I take a breath before continuing. “There were days when all I did was go to Gino’s and sit at his dining room table while they tried to find you. He helped me refocus. On the kids. On making sure I was healthy.”

“Who knew Alonso gave a shit about my kids.”

I snicker at the comment. “Well, yeah. He’s their uncle. All the guys are.”

He exhales. “I feel so out of touch with everything that’s happened.”

“You shouldn’t,” I tell him. “Everyone’s helped, and they’ll keep helping even though you’re back.”

“Then why aren’t they here right now?”

“Probably because they want to give us time and space. You just got home after a year.”

“Alright. So what do you normally do?” he asks.

“Most days I go over to Gino’s to listen to them try to find you. But since you’re here, we don’t need to do that.” I smile at him. “Juliet will probably come over at some point today, and Alonso will stick around for a bit.”

I can feel him tense at the mention of another man.

“Don’t worry,” I add. “Alonso didn’t stay the night, and I’m not his type.”

He looks at me. “What do you mean, not his type?”

“I’m just not,” I say firmly. “And please don’t ask me to expand on that.” I don’t want to share something that private, even with my husband.

“Okay.” He pauses. “Do you want to go over to Gino’s soon? I should probably stop by at some point, considering I ran out of his house yesterday.”

We finish breakfast and clean up the dishes. Upstairs, we put the twins down for a nap.

“I am going to shower, and then we can head over to Gino’s?”

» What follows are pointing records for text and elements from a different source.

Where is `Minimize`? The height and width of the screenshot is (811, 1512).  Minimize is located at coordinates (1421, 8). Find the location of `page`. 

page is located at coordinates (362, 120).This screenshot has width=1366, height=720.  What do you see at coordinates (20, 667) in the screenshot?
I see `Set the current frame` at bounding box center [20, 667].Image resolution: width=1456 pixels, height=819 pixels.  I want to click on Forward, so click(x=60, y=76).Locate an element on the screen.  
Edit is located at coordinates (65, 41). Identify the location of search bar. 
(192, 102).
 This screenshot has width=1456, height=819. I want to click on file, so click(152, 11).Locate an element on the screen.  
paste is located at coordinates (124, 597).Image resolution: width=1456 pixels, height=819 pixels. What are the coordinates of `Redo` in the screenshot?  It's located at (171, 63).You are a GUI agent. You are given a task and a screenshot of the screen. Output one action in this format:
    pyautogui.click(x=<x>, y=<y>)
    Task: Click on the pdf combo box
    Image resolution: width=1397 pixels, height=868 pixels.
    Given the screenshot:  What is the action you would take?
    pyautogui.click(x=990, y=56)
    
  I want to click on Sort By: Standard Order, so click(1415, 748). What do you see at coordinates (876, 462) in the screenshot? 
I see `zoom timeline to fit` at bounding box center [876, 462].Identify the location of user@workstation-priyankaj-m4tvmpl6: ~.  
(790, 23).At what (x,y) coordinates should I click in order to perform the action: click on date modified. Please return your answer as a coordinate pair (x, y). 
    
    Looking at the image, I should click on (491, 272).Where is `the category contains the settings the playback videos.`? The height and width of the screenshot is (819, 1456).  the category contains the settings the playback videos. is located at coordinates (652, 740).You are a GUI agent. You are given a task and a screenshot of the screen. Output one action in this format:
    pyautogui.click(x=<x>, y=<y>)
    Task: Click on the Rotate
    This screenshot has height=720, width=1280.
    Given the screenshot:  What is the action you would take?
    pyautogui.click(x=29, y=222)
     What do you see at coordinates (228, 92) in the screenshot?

“Works for me,” he says, pressing a kiss to my temple.

I step into the bathroom and turn the shower on, setting it as hot as I can stand.

The stress of the last year has mostly faded, but the fear of what comes next still lingers.

Watching Mateo over the last day, I see the man I fell in love with, but I also see the pain he’s been carrying, both physical and mental.

The small scars scattered across his body tell a story I don’t need explained.

The torture alone must have been unbearable at times.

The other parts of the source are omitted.